## EXERCISE DIRECTIONS
Return only the lines of the data below from the line with "Screen dimensions: 1568x762" up to and including the line with "Viewport: 1568px width, 701px height.", exactly as written, with the pictures omitted.

-*-*-

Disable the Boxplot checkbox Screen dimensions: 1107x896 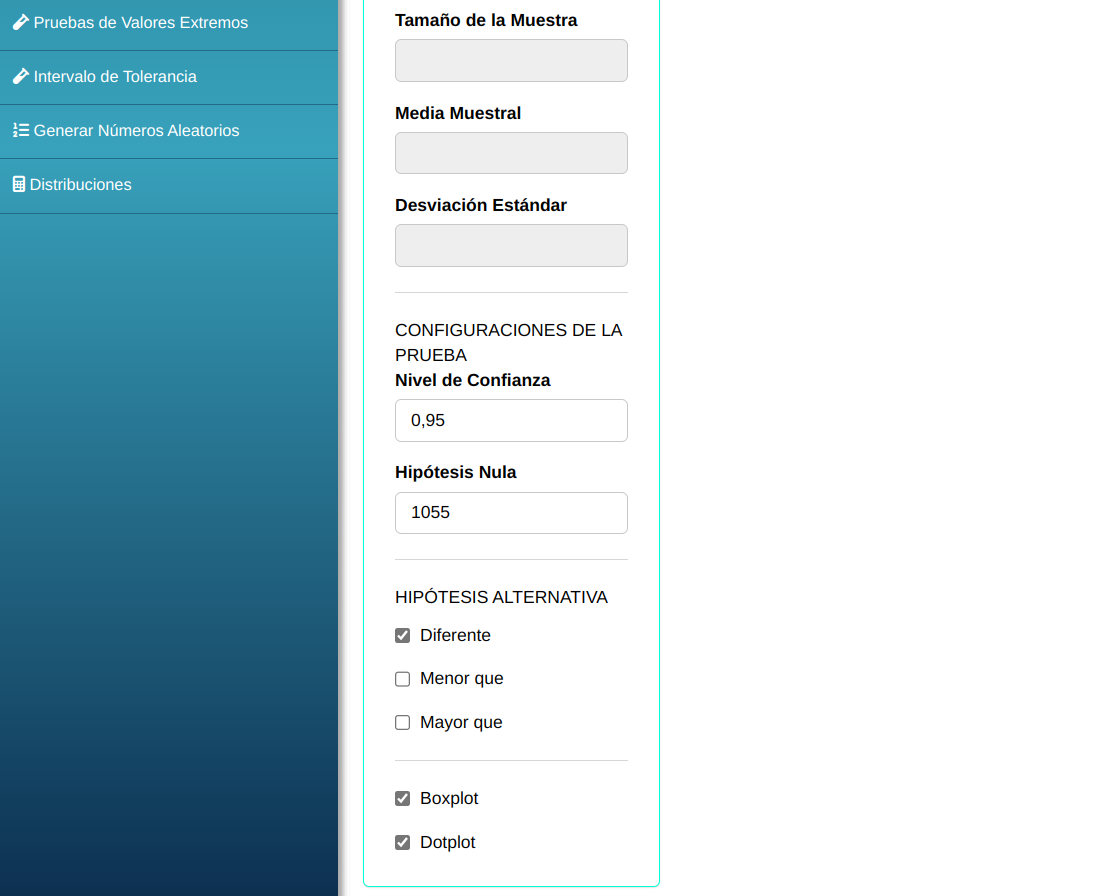[x=403, y=799]
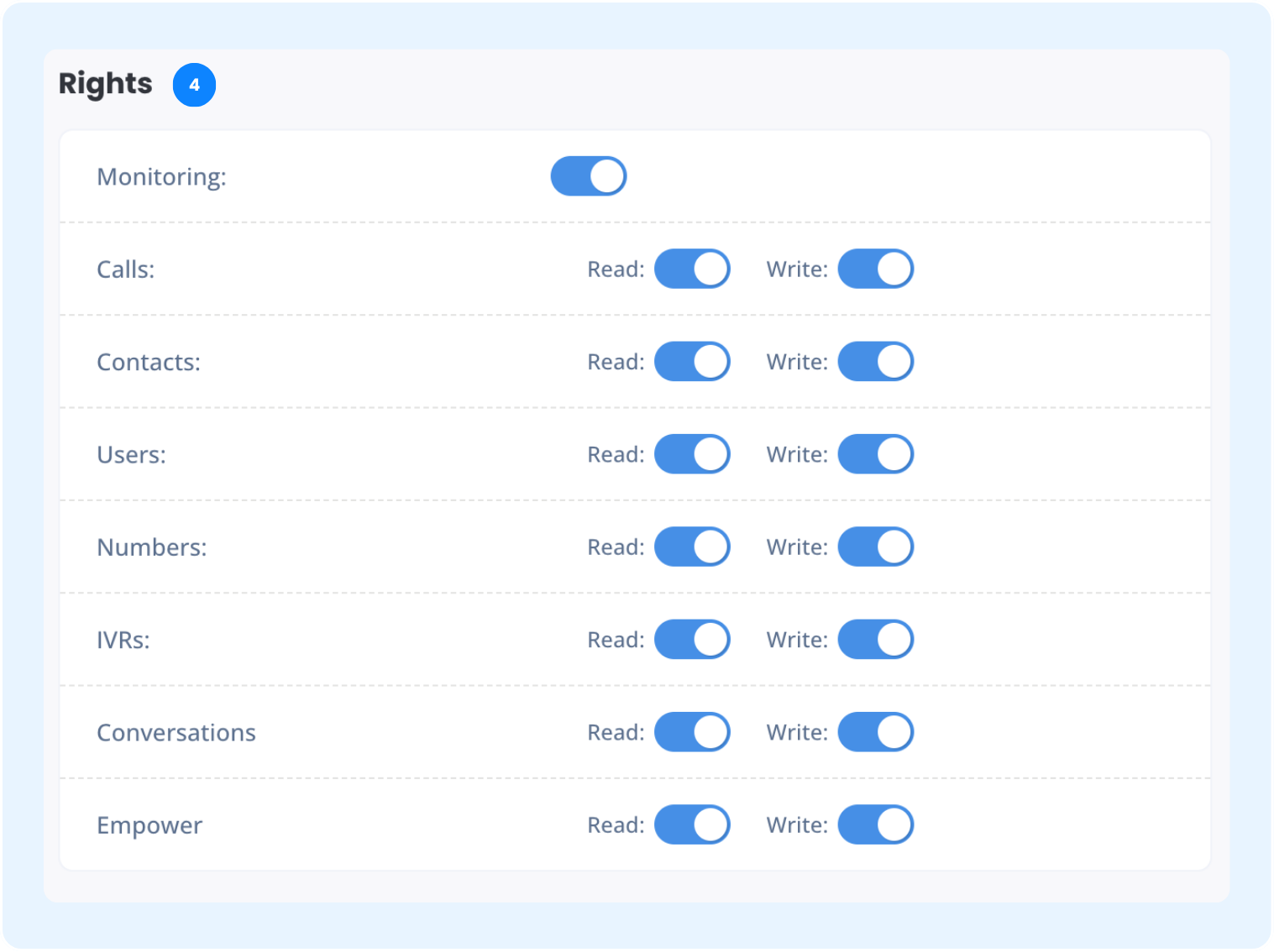This screenshot has width=1274, height=952.
Task: Switch off IVRs Write permission
Action: click(875, 640)
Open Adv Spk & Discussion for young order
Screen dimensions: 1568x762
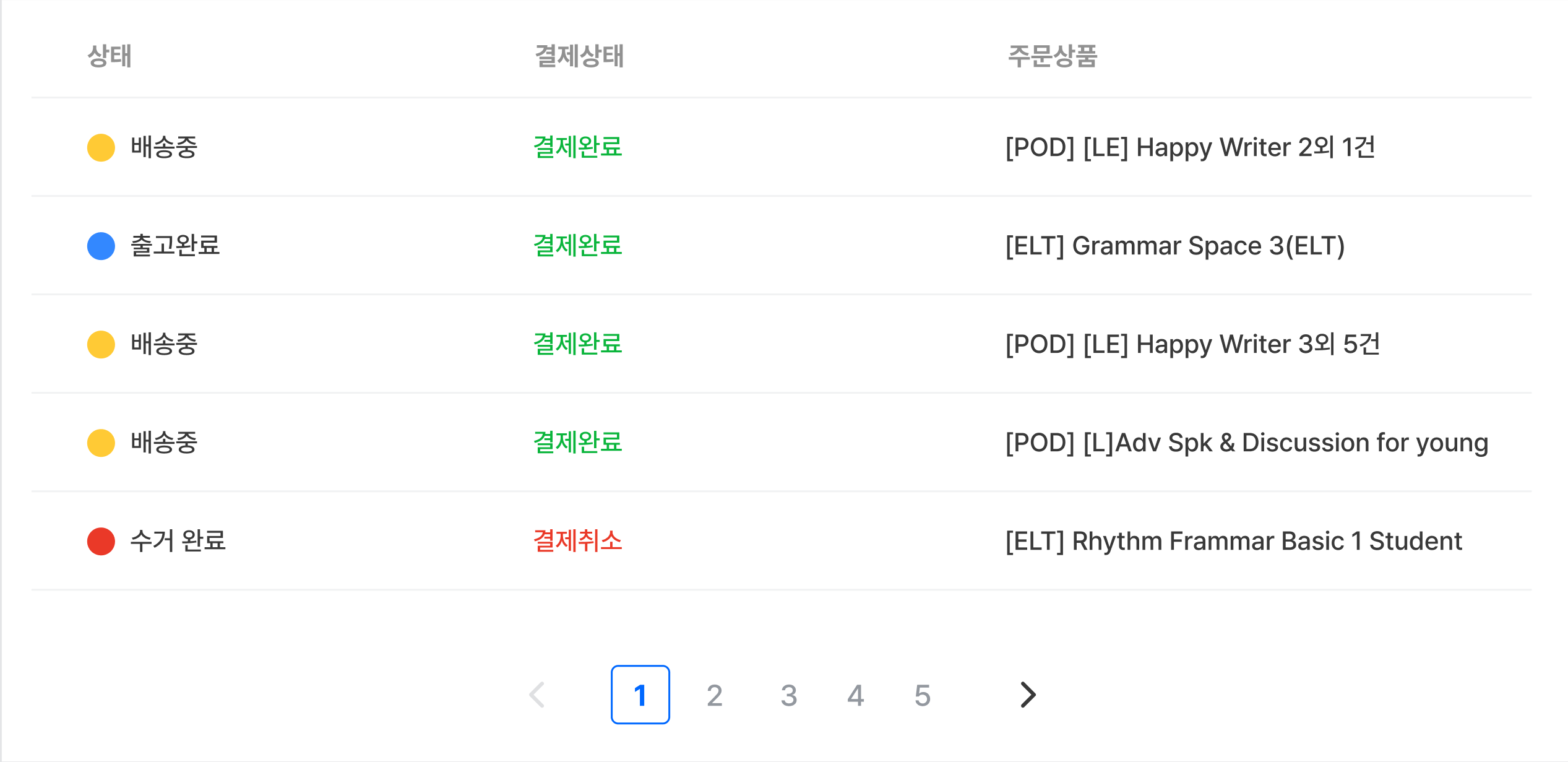1246,443
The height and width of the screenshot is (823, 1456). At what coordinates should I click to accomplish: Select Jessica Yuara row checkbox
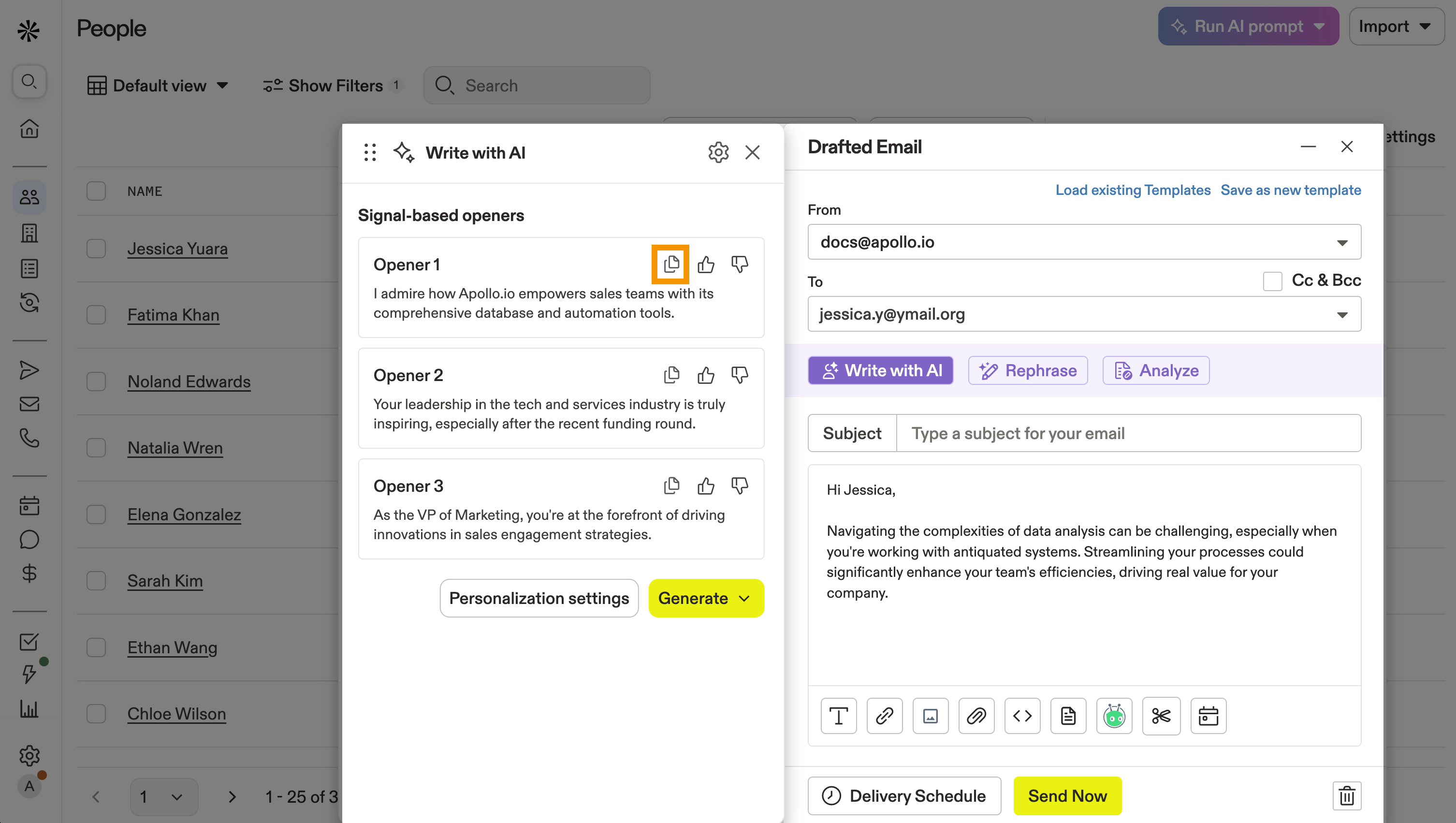(x=96, y=248)

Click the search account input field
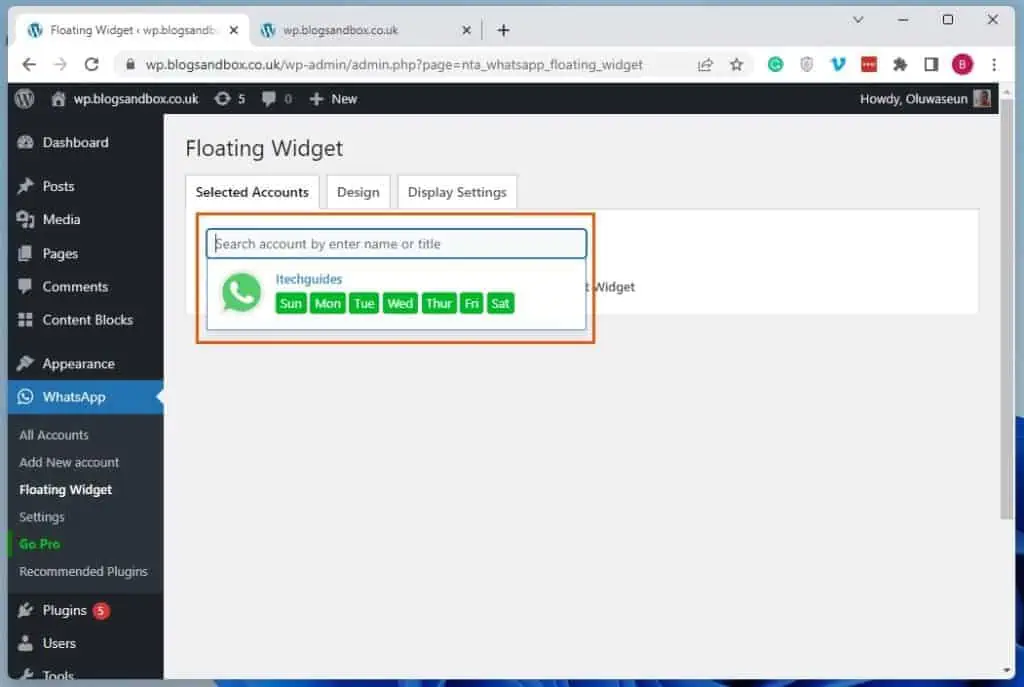[396, 244]
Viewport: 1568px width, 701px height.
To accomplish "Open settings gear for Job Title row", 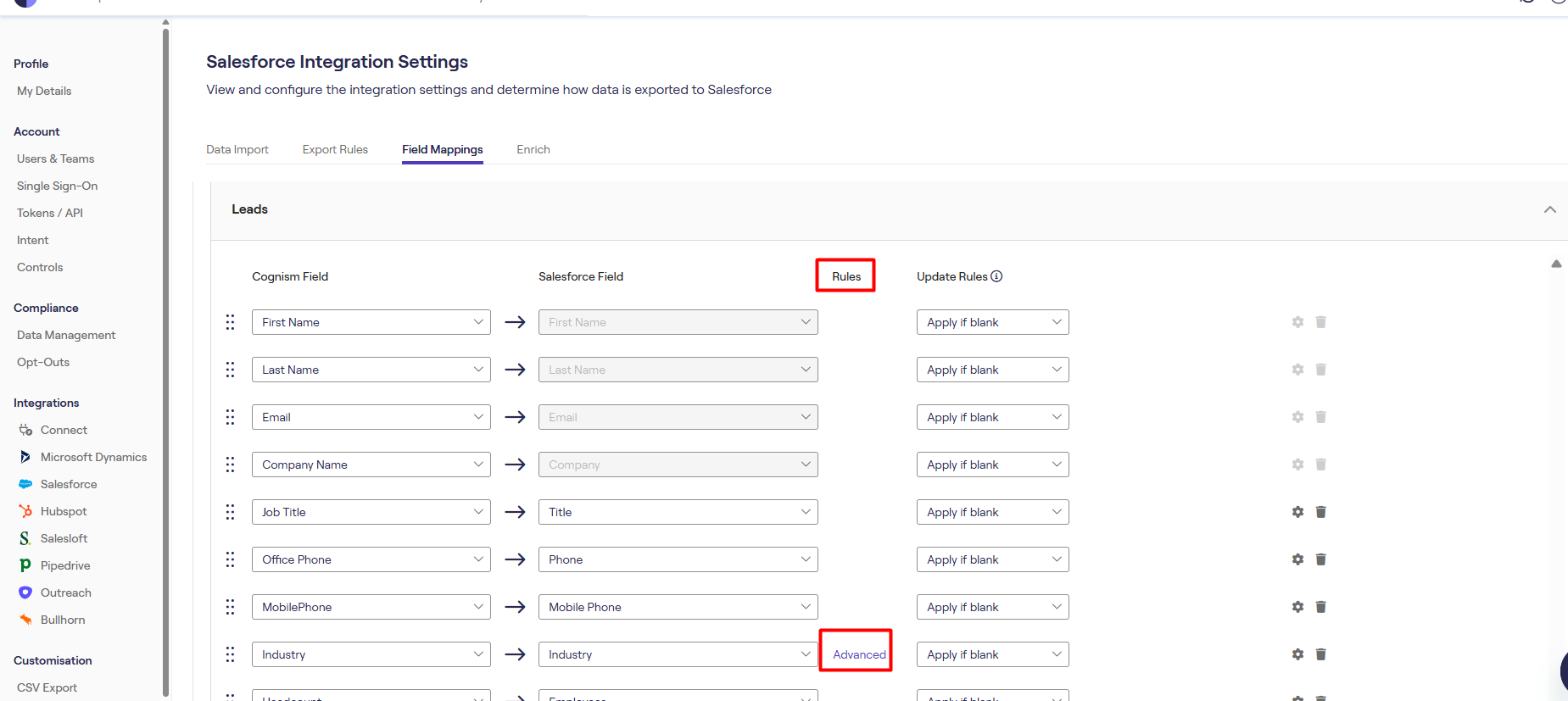I will [x=1297, y=512].
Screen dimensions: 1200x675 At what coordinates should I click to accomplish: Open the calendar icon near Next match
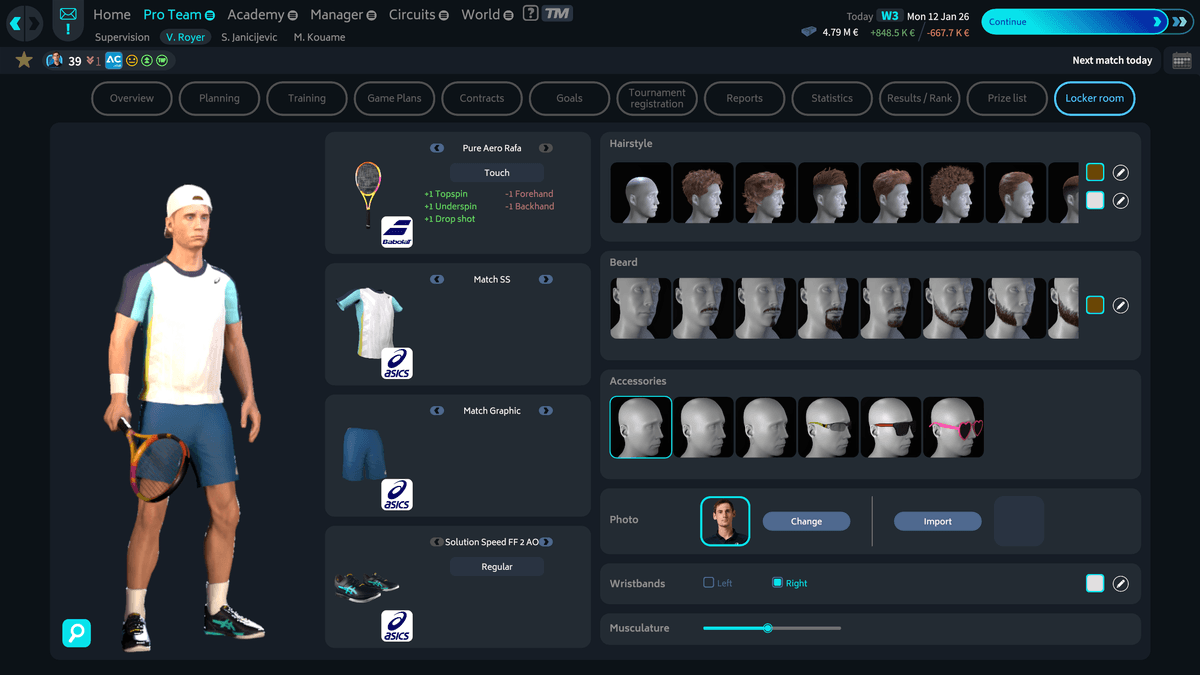click(1181, 60)
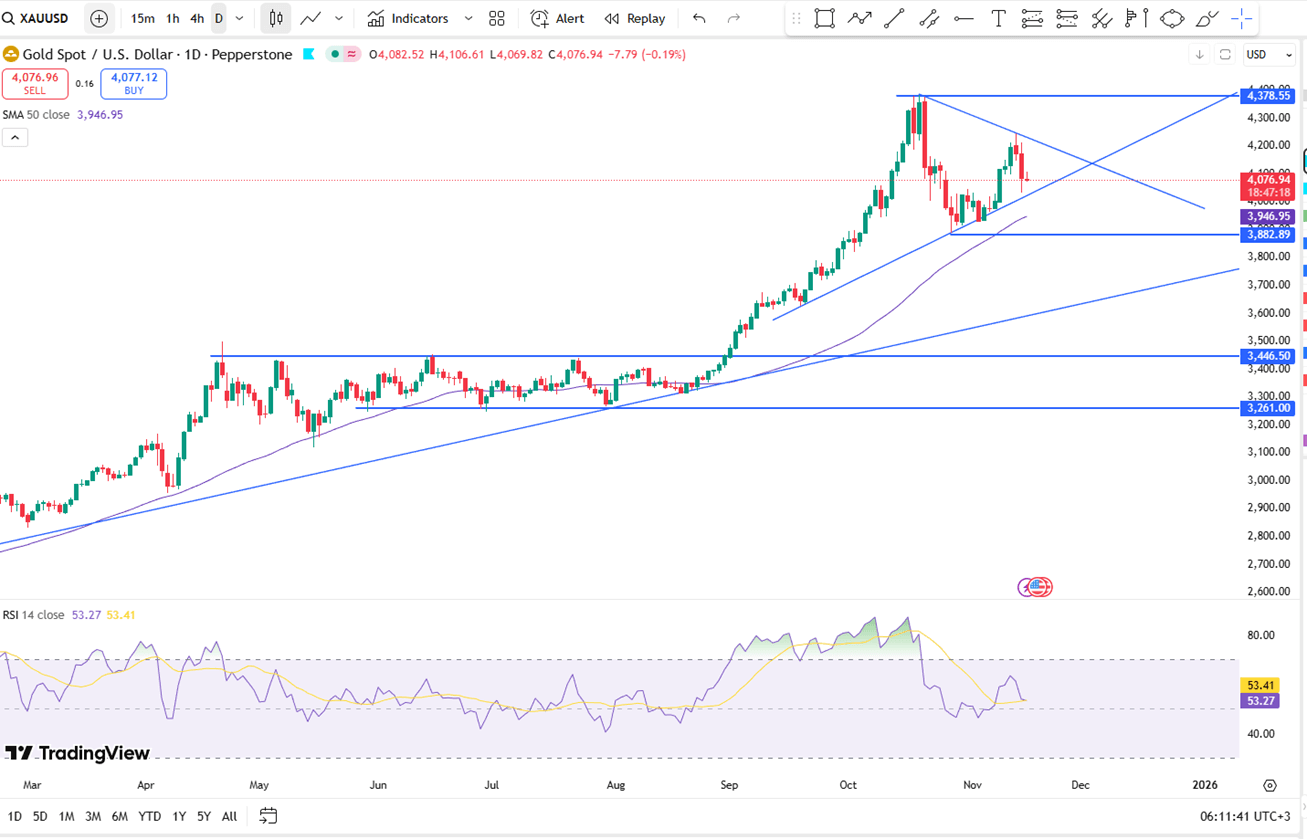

-*-*-

## ANSWER TO THIS EXERCISE
Screen dimensions: 1568x762
1246,443
The height and width of the screenshot is (823, 1456). At what coordinates should I click to accomplish: Select Jessica Yuara row checkbox
(x=96, y=248)

Click the search account input field
[396, 244]
Viewport: 1568px width, 701px height.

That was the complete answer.